Detail showing Griset’s signature on one of two signed plates, although all six are credited to him.

The character of Reynard in this story is further portrayed as a fast-talking, treacherous trickster–the trickster a recurrent late medieval archetype–an aspect Griset captures well in his illustrations.  Would you buy a used car from this fox?

Caxton’s Reynard was not intended as a children’s story but rather a moral exemplum, meant to teach virtuous behavior via an engaging fable. Presumably though, children read the story, or were at least told some oral version of it–a panoply of talking animals, a regal court ruled by a lion (always popular in England!), good and bad exemplars in action would all have appealed to children of all ages.  But Reynard, like many comparable stories, was adapted specifically for child-readers.  Day’s “one syllable” version uses simplified words and hyphenated versions of longer words (even “Li-on”) in the manner of similar adaptations of “classics” for children: A Pilgrim’s ProgressRobinson Crusoe, or Gulliver’s Travels, for instance. A look at the first page of his text gives us an idea of how this style actually reads–better than a “one-syllable” text might seem in the abstract, which is generally true of similar adaptations I’ve seen.

Beginning of text, comprised primarily of the "one-syllable" words, with longer words hyphenated into syllables.

Beginning of text, comprised primarily of the “one-syllable” words, with longer words hyphenated into syllables.

As a final provenance-related aspect of interest, the copy of (the first edition of) Reynard in Princeton’s general stacks has an embossed ownership stamp from the library of the “College of New Jersey,” the name by which Princeton was known until officially renamed in 1896.  This gives us some idea of when the book was added to the library, but we don’t know for certain why a “one syllable” adaptation of Reynard was added to the University’s collection.  Was it because Reynard was such a renowned story?
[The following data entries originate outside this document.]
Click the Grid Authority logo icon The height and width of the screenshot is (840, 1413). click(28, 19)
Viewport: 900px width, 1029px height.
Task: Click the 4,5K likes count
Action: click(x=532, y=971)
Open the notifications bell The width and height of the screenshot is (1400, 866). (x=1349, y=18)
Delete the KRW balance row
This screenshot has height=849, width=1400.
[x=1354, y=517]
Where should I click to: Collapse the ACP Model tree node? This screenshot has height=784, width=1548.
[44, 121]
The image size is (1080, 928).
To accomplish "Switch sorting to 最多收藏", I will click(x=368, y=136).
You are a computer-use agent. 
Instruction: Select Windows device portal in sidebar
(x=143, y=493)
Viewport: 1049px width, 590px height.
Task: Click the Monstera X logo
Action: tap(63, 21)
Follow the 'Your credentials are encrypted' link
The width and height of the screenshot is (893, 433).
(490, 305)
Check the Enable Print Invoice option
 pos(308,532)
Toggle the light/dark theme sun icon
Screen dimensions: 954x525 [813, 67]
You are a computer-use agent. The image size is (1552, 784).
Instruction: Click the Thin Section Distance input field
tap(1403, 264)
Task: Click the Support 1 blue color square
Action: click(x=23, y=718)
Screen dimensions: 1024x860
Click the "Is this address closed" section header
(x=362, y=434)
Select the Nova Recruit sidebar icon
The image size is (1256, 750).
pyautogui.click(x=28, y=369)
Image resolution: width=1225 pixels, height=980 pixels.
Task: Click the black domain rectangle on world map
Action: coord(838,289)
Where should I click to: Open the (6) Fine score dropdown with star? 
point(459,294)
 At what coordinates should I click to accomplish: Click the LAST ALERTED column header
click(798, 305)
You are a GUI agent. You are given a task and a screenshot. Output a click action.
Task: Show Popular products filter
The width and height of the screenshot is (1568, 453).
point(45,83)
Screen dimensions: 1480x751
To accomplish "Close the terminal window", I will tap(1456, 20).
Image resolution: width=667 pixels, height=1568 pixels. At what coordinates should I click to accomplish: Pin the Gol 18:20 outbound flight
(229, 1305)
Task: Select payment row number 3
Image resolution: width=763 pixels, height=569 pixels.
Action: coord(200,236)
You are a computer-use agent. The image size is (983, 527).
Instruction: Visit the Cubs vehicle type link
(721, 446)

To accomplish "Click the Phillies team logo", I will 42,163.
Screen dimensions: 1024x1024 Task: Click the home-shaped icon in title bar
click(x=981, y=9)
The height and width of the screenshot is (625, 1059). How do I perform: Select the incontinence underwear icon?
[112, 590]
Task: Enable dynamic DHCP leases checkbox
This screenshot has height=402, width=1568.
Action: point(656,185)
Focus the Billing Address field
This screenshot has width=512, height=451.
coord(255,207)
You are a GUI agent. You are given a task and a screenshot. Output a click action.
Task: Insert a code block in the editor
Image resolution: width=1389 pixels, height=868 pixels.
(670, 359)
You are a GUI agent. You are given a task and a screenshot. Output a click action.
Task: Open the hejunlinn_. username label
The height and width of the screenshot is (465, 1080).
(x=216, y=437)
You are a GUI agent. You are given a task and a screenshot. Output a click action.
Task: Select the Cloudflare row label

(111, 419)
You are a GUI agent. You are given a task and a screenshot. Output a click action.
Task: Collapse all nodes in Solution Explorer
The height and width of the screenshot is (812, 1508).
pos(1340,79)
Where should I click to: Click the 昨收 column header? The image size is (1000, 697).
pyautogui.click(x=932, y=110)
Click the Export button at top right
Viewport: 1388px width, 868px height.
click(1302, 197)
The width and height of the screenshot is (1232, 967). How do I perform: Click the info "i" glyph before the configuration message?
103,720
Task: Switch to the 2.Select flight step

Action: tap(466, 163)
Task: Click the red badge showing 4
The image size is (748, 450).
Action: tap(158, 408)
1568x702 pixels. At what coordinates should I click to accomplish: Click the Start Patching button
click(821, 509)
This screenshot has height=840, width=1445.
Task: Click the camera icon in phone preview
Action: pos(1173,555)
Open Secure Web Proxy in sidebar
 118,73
Or perhaps because it was seen as such a strong moral tale, especially for college students, in a era when morality was inseparable from education?  Was it perhaps seen as a complement to other versions of Reynard, for grown-ups, in the library, or as a notable adoption of Caxton’s early English version?  Was it because Griset’s illustrations were so admired at a time when his reputation was perhaps at its height? Or was it just a recent “best-seller” that a librarian thought might both delight and teach college students? We’ll never know for sure, but that shouldn’t prevent us from savoring the book we have before us now.  That’s certainly what I’m doing, and isn’t that really the point of any book, either for children or grown-ups?

Library stamp on title page of Princeton's general collection copy of Reynard (1st. ed), noting "The College of New Jersey," the University's name until changed in 1896.

Library stamp on title page of Princeton’s general collection copy of Reynard (1st. ed), noting “The College of New Jersey,” the University’s name until changed in 1896.

  1. David Pearson, Provenance Research in Book History: a Handbook, 1994.
  2. Simon Nowell-Smith, The mHouse of Cassell, 1848-1958, 1958.
  3. Philip A. H. Brown, London Publishers and Printers, c. 1800-1870, 1982.
  4. Simon Houfe, The Dictionary of 19th Century British Book Illustrators and Caricaturists, 1996.
  5. “Reynard Cycle,” Wikipedia; accessed Aug. 26, 2011.